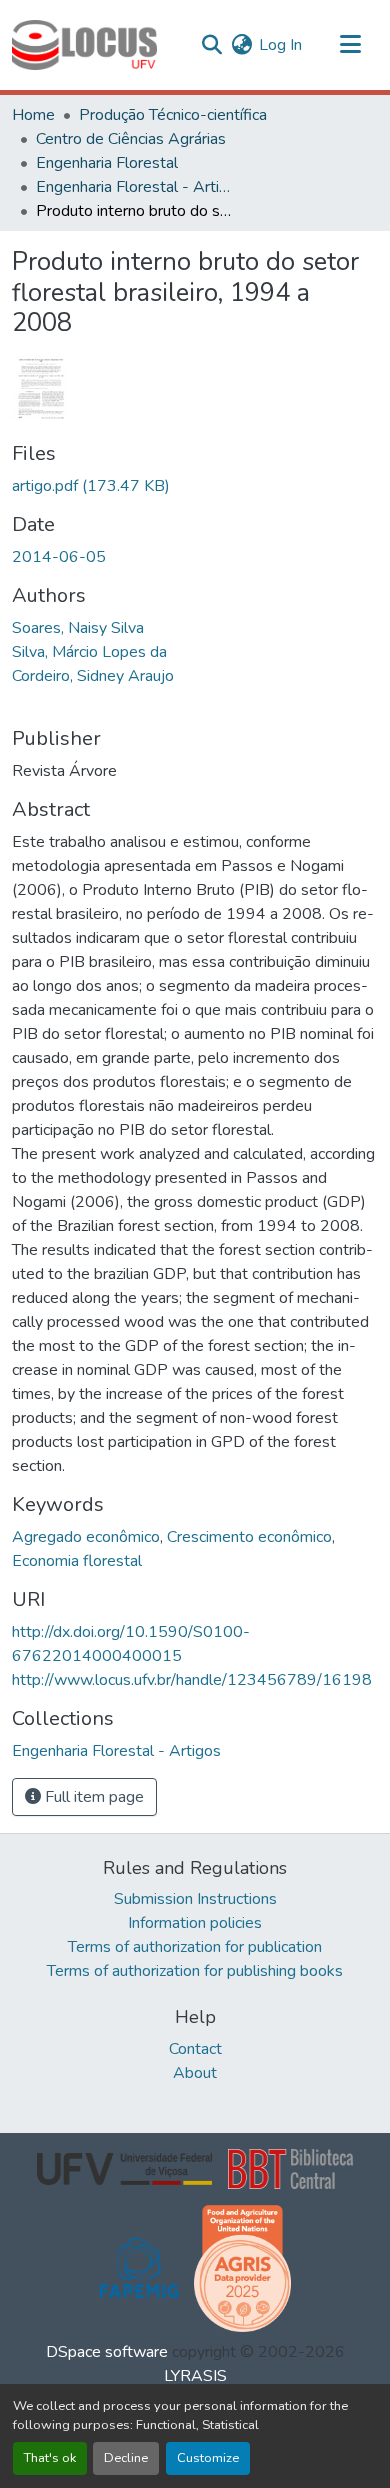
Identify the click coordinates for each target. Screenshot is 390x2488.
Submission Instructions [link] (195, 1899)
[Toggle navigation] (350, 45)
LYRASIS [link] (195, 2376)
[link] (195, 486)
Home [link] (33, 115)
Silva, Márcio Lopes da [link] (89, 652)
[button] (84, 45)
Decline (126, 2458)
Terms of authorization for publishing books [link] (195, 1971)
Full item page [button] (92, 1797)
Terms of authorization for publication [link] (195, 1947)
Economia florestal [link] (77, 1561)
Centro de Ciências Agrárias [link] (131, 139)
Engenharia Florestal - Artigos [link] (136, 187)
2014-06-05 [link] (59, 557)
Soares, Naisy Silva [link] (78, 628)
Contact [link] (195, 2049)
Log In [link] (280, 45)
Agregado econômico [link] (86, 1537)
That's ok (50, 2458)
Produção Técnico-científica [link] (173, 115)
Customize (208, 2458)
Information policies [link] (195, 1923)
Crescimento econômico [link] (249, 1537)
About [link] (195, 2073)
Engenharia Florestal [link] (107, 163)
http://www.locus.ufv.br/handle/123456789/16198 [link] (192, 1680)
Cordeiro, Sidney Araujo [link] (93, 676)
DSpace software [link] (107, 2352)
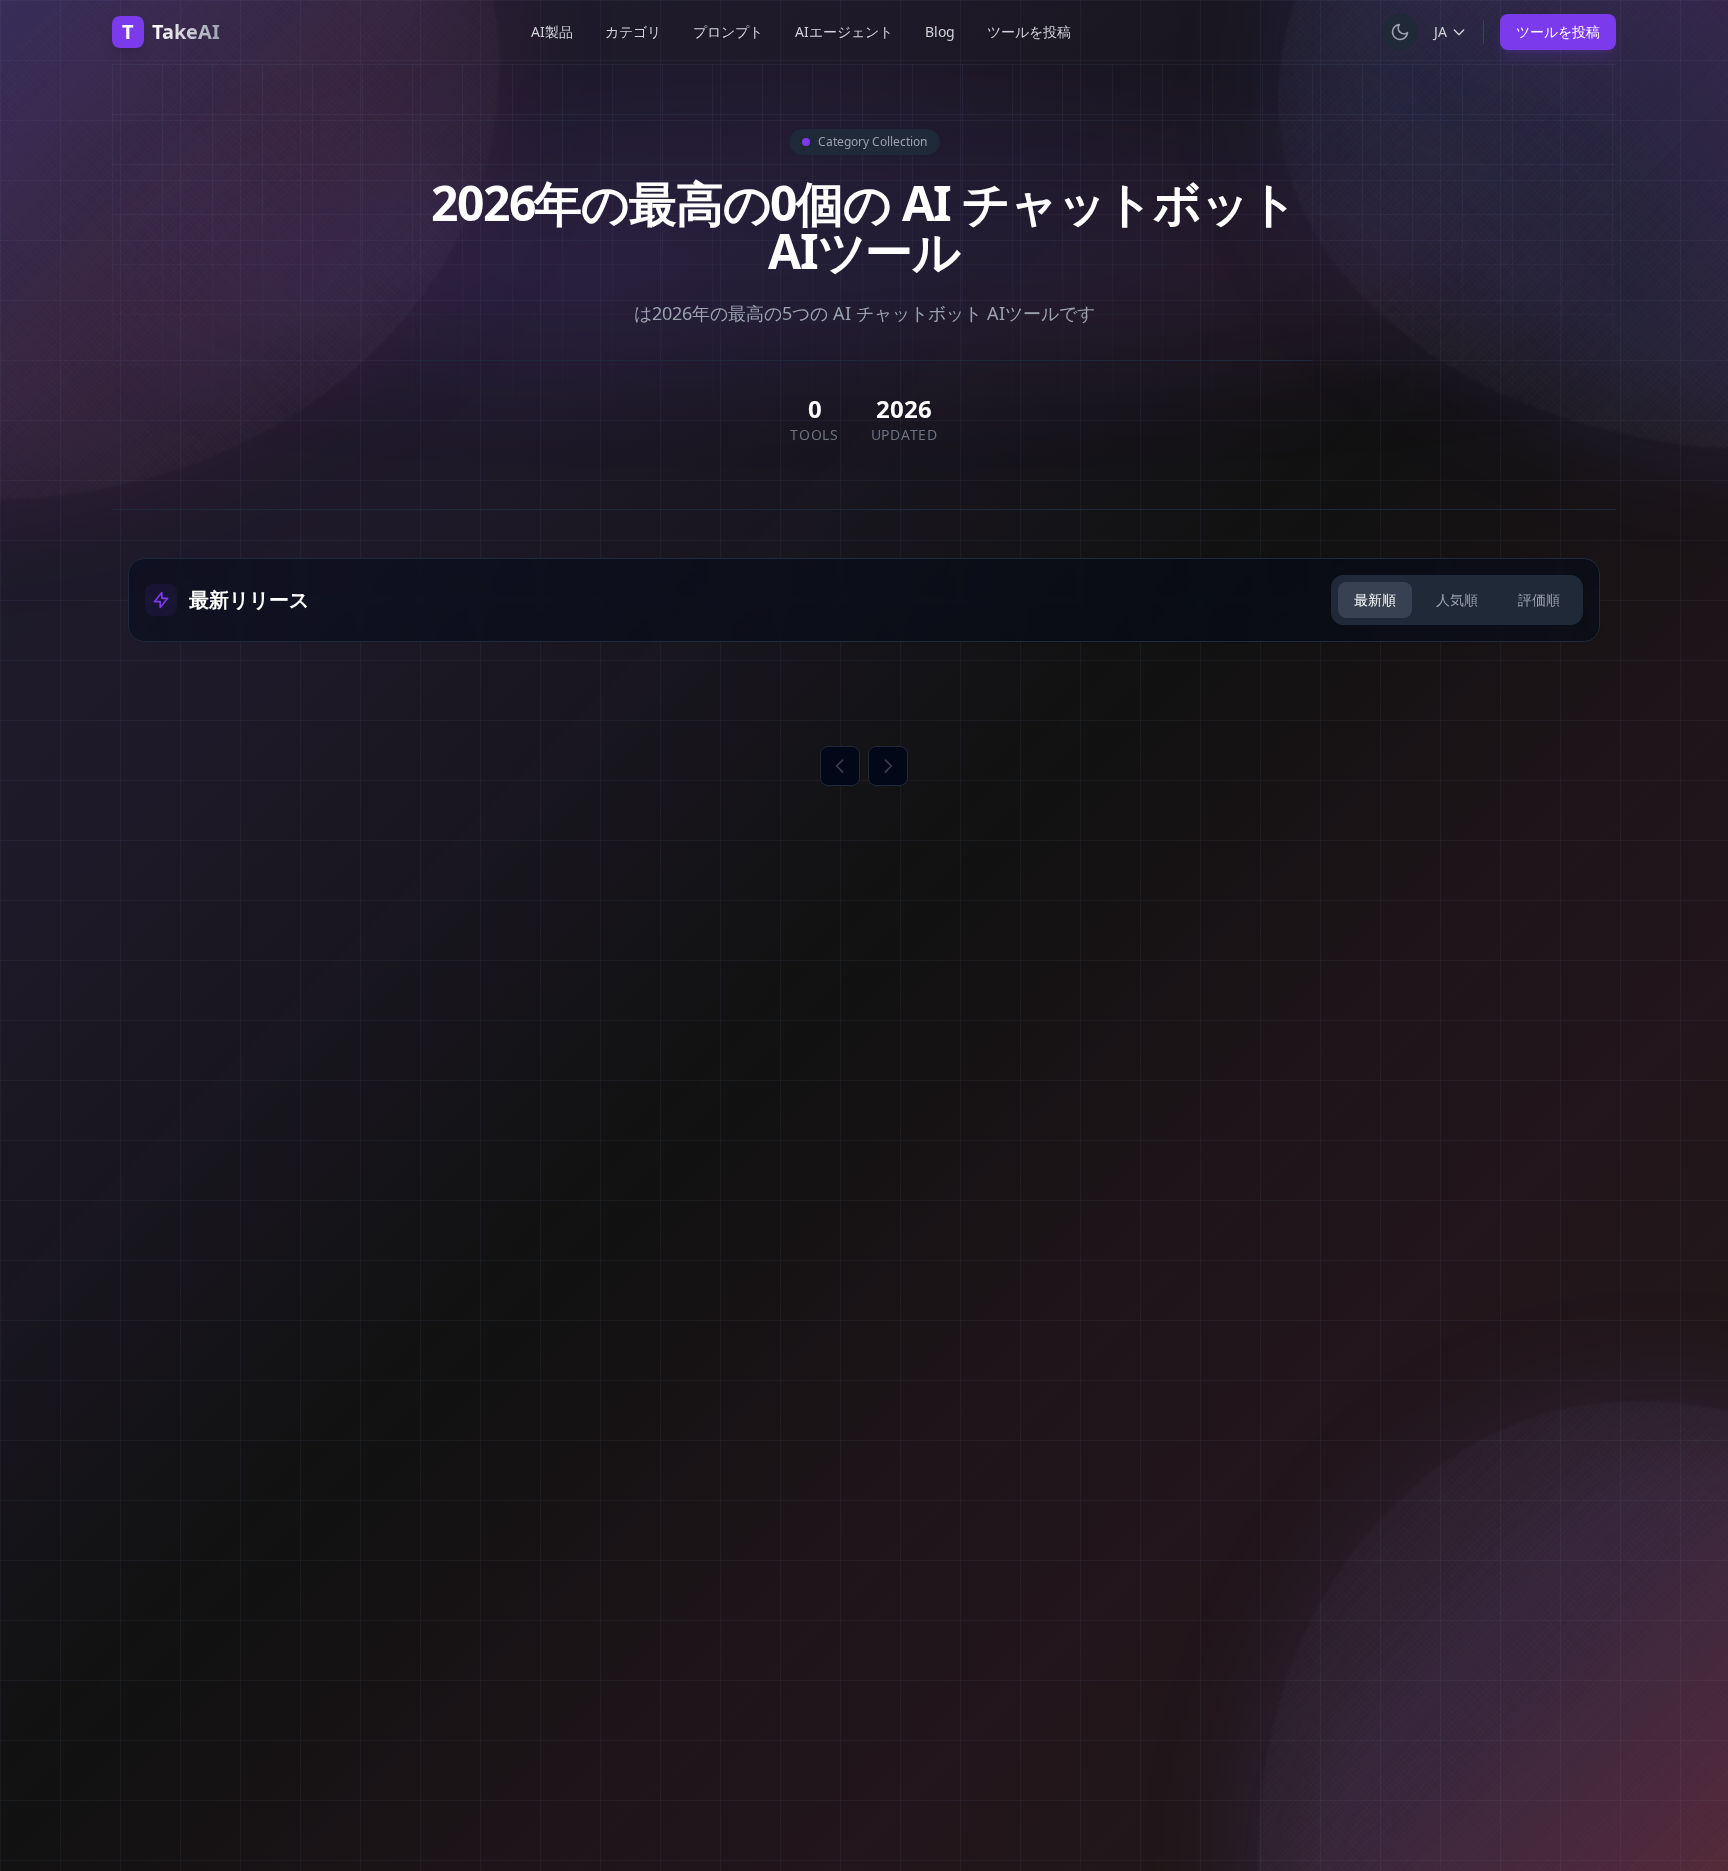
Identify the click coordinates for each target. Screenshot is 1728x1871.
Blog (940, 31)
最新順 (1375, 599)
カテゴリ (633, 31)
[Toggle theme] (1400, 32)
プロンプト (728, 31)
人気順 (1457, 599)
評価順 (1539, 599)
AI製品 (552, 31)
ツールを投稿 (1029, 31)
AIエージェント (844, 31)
= = = = = = =
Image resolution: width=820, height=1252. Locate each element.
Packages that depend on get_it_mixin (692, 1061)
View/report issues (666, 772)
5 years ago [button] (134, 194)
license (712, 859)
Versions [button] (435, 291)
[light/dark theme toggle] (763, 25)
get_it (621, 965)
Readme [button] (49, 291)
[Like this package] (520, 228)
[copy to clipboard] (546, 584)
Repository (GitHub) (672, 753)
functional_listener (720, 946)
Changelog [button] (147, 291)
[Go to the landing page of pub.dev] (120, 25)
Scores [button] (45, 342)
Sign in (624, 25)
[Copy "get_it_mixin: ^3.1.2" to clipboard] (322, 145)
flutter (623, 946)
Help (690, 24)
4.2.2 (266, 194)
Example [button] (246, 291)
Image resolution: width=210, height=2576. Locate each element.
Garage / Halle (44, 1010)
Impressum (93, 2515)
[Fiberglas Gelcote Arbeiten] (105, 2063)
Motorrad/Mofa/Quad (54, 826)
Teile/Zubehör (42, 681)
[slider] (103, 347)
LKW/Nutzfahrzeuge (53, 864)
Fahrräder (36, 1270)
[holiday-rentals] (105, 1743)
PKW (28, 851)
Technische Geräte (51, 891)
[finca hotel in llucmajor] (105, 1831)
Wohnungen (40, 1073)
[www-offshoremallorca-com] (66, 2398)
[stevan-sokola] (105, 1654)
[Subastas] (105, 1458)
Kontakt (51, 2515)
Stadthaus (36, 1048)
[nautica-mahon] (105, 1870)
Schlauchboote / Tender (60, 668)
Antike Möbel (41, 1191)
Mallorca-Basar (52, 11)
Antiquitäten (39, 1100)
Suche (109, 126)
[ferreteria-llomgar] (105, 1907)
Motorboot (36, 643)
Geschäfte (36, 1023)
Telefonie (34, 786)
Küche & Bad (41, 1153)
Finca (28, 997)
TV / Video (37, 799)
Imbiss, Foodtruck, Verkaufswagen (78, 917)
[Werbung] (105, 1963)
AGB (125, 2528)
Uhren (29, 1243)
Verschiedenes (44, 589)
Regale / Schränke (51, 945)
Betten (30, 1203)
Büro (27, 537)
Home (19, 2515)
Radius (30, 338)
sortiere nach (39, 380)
= = = = = = =
Set down, exactly as they appear above, all lines from the one that has "Teile/Zubehör (42, 681)" down to the one that has "sortiere nach (39, 380)", including those two and no others.

Teile/Zubehör (42, 681)
[slider] (103, 347)
LKW/Nutzfahrzeuge (53, 864)
Fahrräder (36, 1270)
[holiday-rentals] (105, 1743)
PKW (28, 851)
Technische Geräte (51, 891)
[finca hotel in llucmajor] (105, 1831)
Wohnungen (40, 1073)
[www-offshoremallorca-com] (66, 2398)
[stevan-sokola] (105, 1654)
[Subastas] (105, 1458)
Kontakt (51, 2515)
Stadthaus (36, 1048)
[nautica-mahon] (105, 1870)
Schlauchboote / Tender (60, 668)
Antike Möbel (41, 1191)
Mallorca-Basar (52, 11)
Antiquitäten (39, 1100)
Suche (109, 126)
[ferreteria-llomgar] (105, 1907)
Motorboot (36, 643)
Geschäfte (36, 1023)
Telefonie (34, 786)
Küche & Bad (41, 1153)
Finca (28, 997)
TV / Video (37, 799)
Imbiss, Foodtruck, Verkaufswagen (78, 917)
[Werbung] (105, 1963)
AGB (125, 2528)
Uhren (29, 1243)
Verschiedenes (44, 589)
Regale / Schränke (51, 945)
Betten (30, 1203)
Büro (27, 537)
Home (19, 2515)
Radius (30, 338)
sortiere nach (39, 380)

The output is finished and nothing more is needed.